Introduction
In December 2019, a pneumonia outbreak of unknown etiology was reported in Wuhan, Hubei province, China.1 This disease was subsequently named Coronavirus disease 2019 (COVID-2019) by the World Health Organization (WHO) and has spread globally affecting over 350,000 people and resulting in >15,000 deaths as of March 23, 2020.2 The causative agent was determined to be a novel Coronavirus (originally called 2019 novel Coronavirus or 2019-nCoV) closely related to Severe Acute Respiratory Syndrome (SARS) and Middle Eastern Respiratory Syndrome (MERS) viruses and has been named SARS-CoV-2.3 Although the full route of transmission is not clear, increasing evidence suggests that otolaryngologists are at increased risk of occupational SARS-CoV-2 exposure due to the high viral load in the upper aerodigestive tract and frequent examination and instrumentation of the oral cavity, oropharynx, nasal cavity, and nasopharynx. Indeed, the first physician deaths during the COVID-19 and SARS outbreaks were Otolaryngologists.4 In this commentary, we provide a brief overview of COVID-19 and provide recommendations for steps that Otolaryngologists should take to ensure the safety of themselves, operative teams, and patients. A summary of the recommendations discussed below is provided in Table 1. Given the rapidly evolving situation, these recommendations are based on the best available data and expert opinion, and may be subjected to change as the pandemic continues to develop.
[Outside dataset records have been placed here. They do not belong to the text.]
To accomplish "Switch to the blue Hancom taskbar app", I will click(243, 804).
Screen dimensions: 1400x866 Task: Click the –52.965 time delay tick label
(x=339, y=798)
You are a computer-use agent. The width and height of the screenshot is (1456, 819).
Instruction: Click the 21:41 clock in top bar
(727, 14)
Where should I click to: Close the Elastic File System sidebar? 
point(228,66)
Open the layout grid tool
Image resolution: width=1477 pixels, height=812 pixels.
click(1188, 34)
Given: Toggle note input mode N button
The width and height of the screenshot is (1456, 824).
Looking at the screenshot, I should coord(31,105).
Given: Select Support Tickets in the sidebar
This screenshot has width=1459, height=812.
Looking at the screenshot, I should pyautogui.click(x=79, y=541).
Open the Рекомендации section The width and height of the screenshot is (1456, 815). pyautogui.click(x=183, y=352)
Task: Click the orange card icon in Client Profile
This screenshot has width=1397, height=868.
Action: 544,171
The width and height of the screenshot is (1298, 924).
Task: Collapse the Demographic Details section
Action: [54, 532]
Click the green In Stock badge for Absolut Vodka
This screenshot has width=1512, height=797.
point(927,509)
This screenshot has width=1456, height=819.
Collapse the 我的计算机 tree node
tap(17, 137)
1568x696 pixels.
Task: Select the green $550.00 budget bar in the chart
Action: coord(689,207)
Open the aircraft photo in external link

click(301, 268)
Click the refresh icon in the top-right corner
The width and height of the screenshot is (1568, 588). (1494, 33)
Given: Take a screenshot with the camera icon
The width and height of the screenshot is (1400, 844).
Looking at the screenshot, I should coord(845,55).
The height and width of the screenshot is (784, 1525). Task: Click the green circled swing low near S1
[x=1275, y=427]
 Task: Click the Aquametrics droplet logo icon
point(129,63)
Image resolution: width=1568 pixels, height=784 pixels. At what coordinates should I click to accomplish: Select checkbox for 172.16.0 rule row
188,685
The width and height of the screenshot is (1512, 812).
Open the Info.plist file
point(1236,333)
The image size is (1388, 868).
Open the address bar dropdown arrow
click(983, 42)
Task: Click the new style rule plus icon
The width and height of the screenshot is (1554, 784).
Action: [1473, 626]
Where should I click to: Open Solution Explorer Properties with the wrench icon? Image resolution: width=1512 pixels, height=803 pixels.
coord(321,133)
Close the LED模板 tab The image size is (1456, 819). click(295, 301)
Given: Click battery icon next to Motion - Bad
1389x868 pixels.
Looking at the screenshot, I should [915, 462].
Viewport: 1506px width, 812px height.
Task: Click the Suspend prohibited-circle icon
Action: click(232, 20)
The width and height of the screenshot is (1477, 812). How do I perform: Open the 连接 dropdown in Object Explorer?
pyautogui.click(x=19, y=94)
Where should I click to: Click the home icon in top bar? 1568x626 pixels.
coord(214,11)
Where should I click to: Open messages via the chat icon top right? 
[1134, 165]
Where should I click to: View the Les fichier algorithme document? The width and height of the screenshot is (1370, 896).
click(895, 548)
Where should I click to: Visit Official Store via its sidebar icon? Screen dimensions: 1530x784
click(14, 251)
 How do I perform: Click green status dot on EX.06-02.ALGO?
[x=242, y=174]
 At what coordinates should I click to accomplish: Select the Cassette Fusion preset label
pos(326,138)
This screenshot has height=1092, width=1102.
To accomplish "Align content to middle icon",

Like all Coronaviruses, SARS-CoV-2 is an enveloped, positive-sense, single-stranded RNA virus. Sequence analysis has revealed 76.9% homology to SARS Coronavirus (SARS-CoV) and 96.4% homology to the bat Coronavirus BatCoVRaTG13 (RaTG13), indicating that SARS-CoV-2 is likely the result of a zoonotic infection.1 The viralspike (S ) protein interacts with the same cellular receptor, angiotensin-converting enzyme II (ACE2), as SARS-CoV, however, the SARS-CoV-2 S protein has significant sequence divergence from all other known Coronaviruses except RaTG13. Importantly, SARS-CoV-2 appears to be highly transmissible with an R0 of 2-3, meaning that each infected person is likely to infect 2-3 additional people in a naïve population.5 While respiratory droplet is presumed to be the major mode of transmission, evidence suggests that the virus may also be spread via the fecal-oral route and through the conjunctiva.6 Importantly, SARS-CoV-2 appears to be highly stable in the environment. Viable virus has been recovered from aerosols for up to 3 hours, porous surfaces (cardboard) for up to 24 hours, and non-porous surfaces (stainless steel, plastic) for up to 72 hours.7 This environmental stability increases the risk of nosocomial transmission and “super spreader” events, where a single individual infects more naïve individuals than expected byR0 .7,8
The most commonly reported presenting symptoms of COVID-19 include cough (67.8%), fever (43.8%), fatigue (38.1%), increased sputum production (33.7%), dyspnea (18.7%), myalgias (14.9%), sore throat (13.9%), and chills (11.5%) 9. However, some recent analyses indicate that hyposmia or anosmia and dysgeusia may be underrecognized symptoms.10,11 Laboratory testing may demonstrate leukopenia (33.7%) and lymphopenia (83.2%); elevated C-reactive protein (60.7%), D-dimer (46.4%), and lactate dehydrogenase (41%) levels; transaminitis (~20%); and decreased procalcitonin (5.5%). Chest computed tomography (CT) demonstrates abnormalities in 86.2% of cases including ground-glass opacities, patchy shadowing, and interstitial changes.9SARS-CoV-2 appears to have a median incubation period of 5.1 days, with 95% of patients developing symptoms between 2.2 and 11.5 days after exposure.12 However, it is extremely important to recognize that asymptomatic patients may be highly contagious,12,13 highlighting the need for the use of personal protective equipment (PPE) for even routine patient evaluation.